→ To do: Down to the last character, transcribe every record.

→ Data extracts:
----
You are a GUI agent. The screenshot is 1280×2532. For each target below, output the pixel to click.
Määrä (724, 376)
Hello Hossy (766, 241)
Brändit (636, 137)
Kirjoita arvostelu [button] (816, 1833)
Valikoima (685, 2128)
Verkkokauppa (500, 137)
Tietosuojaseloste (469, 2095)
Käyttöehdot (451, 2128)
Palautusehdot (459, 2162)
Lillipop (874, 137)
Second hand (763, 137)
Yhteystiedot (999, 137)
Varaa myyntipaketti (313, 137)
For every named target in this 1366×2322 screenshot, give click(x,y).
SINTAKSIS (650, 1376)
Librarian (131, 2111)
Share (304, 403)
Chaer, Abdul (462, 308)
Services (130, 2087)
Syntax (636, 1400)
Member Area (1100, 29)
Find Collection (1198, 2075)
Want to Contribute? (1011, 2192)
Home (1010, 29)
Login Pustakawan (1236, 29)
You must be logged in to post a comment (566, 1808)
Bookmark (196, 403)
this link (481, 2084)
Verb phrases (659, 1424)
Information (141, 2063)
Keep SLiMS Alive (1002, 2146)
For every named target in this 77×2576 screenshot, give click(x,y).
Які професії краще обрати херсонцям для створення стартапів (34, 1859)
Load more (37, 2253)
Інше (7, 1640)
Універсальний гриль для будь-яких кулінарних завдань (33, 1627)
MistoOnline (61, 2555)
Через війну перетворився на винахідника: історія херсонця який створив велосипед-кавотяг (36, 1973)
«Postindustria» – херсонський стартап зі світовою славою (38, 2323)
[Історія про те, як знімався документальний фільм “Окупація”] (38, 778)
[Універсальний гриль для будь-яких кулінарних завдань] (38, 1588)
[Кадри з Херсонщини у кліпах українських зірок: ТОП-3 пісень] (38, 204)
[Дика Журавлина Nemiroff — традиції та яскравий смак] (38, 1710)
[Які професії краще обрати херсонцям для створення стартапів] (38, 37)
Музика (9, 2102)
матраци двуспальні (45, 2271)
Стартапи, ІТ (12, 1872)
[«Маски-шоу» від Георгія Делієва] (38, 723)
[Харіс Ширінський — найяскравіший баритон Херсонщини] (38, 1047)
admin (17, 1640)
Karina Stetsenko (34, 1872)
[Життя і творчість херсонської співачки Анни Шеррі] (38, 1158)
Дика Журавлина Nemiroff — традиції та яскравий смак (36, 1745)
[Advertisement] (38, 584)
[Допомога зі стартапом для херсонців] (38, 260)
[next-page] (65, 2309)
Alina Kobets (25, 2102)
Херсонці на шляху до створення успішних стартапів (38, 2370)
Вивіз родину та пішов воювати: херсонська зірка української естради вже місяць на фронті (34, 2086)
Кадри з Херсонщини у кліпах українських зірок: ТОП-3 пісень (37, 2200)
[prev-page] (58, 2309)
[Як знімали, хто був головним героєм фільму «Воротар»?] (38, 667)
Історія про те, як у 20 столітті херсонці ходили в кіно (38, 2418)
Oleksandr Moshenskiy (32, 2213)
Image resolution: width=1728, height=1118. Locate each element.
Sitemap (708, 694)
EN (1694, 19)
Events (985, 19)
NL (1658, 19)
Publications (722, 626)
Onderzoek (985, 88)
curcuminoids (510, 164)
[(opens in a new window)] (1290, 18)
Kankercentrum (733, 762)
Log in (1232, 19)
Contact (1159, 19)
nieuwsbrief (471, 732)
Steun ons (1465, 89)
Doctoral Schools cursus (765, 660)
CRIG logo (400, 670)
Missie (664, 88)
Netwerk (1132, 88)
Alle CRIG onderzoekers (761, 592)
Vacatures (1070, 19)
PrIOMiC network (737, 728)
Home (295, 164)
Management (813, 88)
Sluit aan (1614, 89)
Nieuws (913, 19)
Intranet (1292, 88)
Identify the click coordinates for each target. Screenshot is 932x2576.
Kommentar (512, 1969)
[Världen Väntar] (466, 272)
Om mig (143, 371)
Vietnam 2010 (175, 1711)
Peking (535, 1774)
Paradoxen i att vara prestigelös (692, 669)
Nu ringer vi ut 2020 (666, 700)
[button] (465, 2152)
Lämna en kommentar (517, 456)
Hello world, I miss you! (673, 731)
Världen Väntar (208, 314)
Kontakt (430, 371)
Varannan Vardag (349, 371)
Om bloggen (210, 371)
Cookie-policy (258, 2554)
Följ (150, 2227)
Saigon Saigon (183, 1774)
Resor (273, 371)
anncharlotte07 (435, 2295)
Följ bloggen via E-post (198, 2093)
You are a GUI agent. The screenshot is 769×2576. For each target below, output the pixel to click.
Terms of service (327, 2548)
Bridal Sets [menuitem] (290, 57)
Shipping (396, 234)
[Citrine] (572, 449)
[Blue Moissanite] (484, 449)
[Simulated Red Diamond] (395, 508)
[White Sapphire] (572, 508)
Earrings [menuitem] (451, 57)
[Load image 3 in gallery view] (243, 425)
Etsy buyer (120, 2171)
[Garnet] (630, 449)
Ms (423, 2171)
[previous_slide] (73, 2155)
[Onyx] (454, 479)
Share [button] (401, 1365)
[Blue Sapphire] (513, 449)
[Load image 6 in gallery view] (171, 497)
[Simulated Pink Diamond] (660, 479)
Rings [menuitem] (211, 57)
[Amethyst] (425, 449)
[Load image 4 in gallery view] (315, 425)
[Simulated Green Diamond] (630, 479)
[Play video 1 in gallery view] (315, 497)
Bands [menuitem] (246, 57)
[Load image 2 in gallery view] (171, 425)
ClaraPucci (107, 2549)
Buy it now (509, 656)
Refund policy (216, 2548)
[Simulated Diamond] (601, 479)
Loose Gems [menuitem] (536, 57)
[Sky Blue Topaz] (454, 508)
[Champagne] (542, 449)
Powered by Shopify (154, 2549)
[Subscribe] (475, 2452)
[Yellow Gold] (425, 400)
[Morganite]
----
→ Result of this exercise:
You are a GUI agent. The screenshot is 1280×2532. For each target below, output the pixel to click.
Määrä (724, 376)
Hello Hossy (766, 241)
Brändit (636, 137)
Kirjoita arvostelu [button] (816, 1833)
Valikoima (685, 2128)
Verkkokauppa (500, 137)
Tietosuojaseloste (469, 2095)
Käyttöehdot (451, 2128)
Palautusehdot (459, 2162)
Lillipop (874, 137)
Second hand (763, 137)
Yhteystiedot (999, 137)
Varaa myyntipaketti (313, 137)
For every named target in this 1366×2322 screenshot, give click(x,y).
SINTAKSIS (650, 1376)
Librarian (131, 2111)
Share (304, 403)
Chaer, Abdul (462, 308)
Services (130, 2087)
Syntax (636, 1400)
Member Area (1100, 29)
Find Collection (1198, 2075)
Want to Contribute? (1011, 2192)
Home (1010, 29)
Login Pustakawan (1236, 29)
You must be logged in to post a comment (566, 1808)
Bookmark (196, 403)
this link (481, 2084)
Verb phrases (659, 1424)
Information (141, 2063)
Keep SLiMS Alive (1002, 2146)
For every named target in this 77×2576 screenshot, give click(x,y).
Які професії краще обрати херсонцям для створення стартапів (34, 1859)
Load more (37, 2253)
Інше (7, 1640)
Універсальний гриль для будь-яких кулінарних завдань (33, 1627)
MistoOnline (61, 2555)
Через війну перетворився на винахідника: історія херсонця який створив велосипед-кавотяг (36, 1973)
«Postindustria» – херсонський стартап зі світовою славою (38, 2323)
[Історія про те, як знімався документальний фільм “Окупація”] (38, 778)
[Універсальний гриль для будь-яких кулінарних завдань] (38, 1588)
[Кадри з Херсонщини у кліпах українських зірок: ТОП-3 пісень] (38, 204)
[Дика Журавлина Nemiroff — традиції та яскравий смак] (38, 1710)
[Які професії краще обрати херсонцям для створення стартапів] (38, 37)
Музика (9, 2102)
матраци двуспальні (45, 2271)
Стартапи, ІТ (12, 1872)
[«Маски-шоу» від Георгія Делієва] (38, 723)
[Харіс Ширінський — найяскравіший баритон Херсонщини] (38, 1047)
admin (17, 1640)
Karina Stetsenko (34, 1872)
[Життя і творчість херсонської співачки Анни Шеррі] (38, 1158)
Дика Журавлина Nemiroff — традиції та яскравий смак (36, 1745)
[Advertisement] (38, 584)
[Допомога зі стартапом для херсонців] (38, 260)
[next-page] (65, 2309)
Alina Kobets (25, 2102)
Херсонці на шляху до створення успішних стартапів (38, 2370)
Вивіз родину та пішов воювати: херсонська зірка української естради вже місяць на фронті (34, 2086)
Кадри з Херсонщини у кліпах українських зірок: ТОП-3 пісень (37, 2200)
[prev-page] (58, 2309)
[Як знімали, хто був головним героєм фільму «Воротар»?] (38, 667)
Історія про те, як у 20 столітті херсонці ходили в кіно (38, 2418)
Oleksandr Moshenskiy (32, 2213)
Image resolution: width=1728, height=1118. Locate each element.
Sitemap (708, 694)
EN (1694, 19)
Events (985, 19)
NL (1658, 19)
Publications (722, 626)
Onderzoek (985, 88)
curcuminoids (510, 164)
[(opens in a new window)] (1290, 18)
Kankercentrum (733, 762)
Log in (1232, 19)
Contact (1159, 19)
nieuwsbrief (471, 732)
Steun ons (1465, 89)
Doctoral Schools cursus (765, 660)
CRIG logo (400, 670)
Missie (664, 88)
Netwerk (1132, 88)
Alle CRIG onderzoekers (761, 592)
Vacatures (1070, 19)
PrIOMiC network (737, 728)
Home (295, 164)
Management (813, 88)
Sluit aan (1614, 89)
Nieuws (913, 19)
Intranet (1292, 88)
Identify the click coordinates for each target. Screenshot is 932x2576.
Kommentar (512, 1969)
[Världen Väntar] (466, 272)
Om mig (143, 371)
Vietnam 2010 (175, 1711)
Peking (535, 1774)
Paradoxen i att vara prestigelös (692, 669)
Nu ringer vi ut 2020 (666, 700)
[button] (465, 2152)
Lämna en kommentar (517, 456)
Hello world, I miss you! (673, 731)
Världen Väntar (208, 314)
Kontakt (430, 371)
Varannan Vardag (349, 371)
Om bloggen (210, 371)
Cookie-policy (258, 2554)
Följ (150, 2227)
Saigon Saigon (183, 1774)
Resor (273, 371)
anncharlotte07 (435, 2295)
Följ bloggen via E-post (198, 2093)
You are a GUI agent. The screenshot is 769×2576. For each target below, output the pixel to click.
Terms of service (327, 2548)
Bridal Sets [menuitem] (290, 57)
Shipping (396, 234)
[Citrine] (572, 449)
[Blue Moissanite] (484, 449)
[Simulated Red Diamond] (395, 508)
[White Sapphire] (572, 508)
Earrings [menuitem] (451, 57)
[Load image 3 in gallery view] (243, 425)
Etsy buyer (120, 2171)
[Garnet] (630, 449)
Ms (423, 2171)
[previous_slide] (73, 2155)
[Onyx] (454, 479)
Share [button] (401, 1365)
[Blue Sapphire] (513, 449)
[Load image 6 in gallery view] (171, 497)
[Simulated Pink Diamond] (660, 479)
Rings [menuitem] (211, 57)
[Amethyst] (425, 449)
[Load image 4 in gallery view] (315, 425)
[Simulated Green Diamond] (630, 479)
[Play video 1 in gallery view] (315, 497)
Bands [menuitem] (246, 57)
[Load image 2 in gallery view] (171, 425)
ClaraPucci (107, 2549)
Buy it now (509, 656)
Refund policy (216, 2548)
[Simulated Diamond] (601, 479)
Loose Gems [menuitem] (536, 57)
[Sky Blue Topaz] (454, 508)
[Champagne] (542, 449)
Powered by Shopify (154, 2549)
[Subscribe] (475, 2452)
[Yellow Gold] (425, 400)
[Morganite]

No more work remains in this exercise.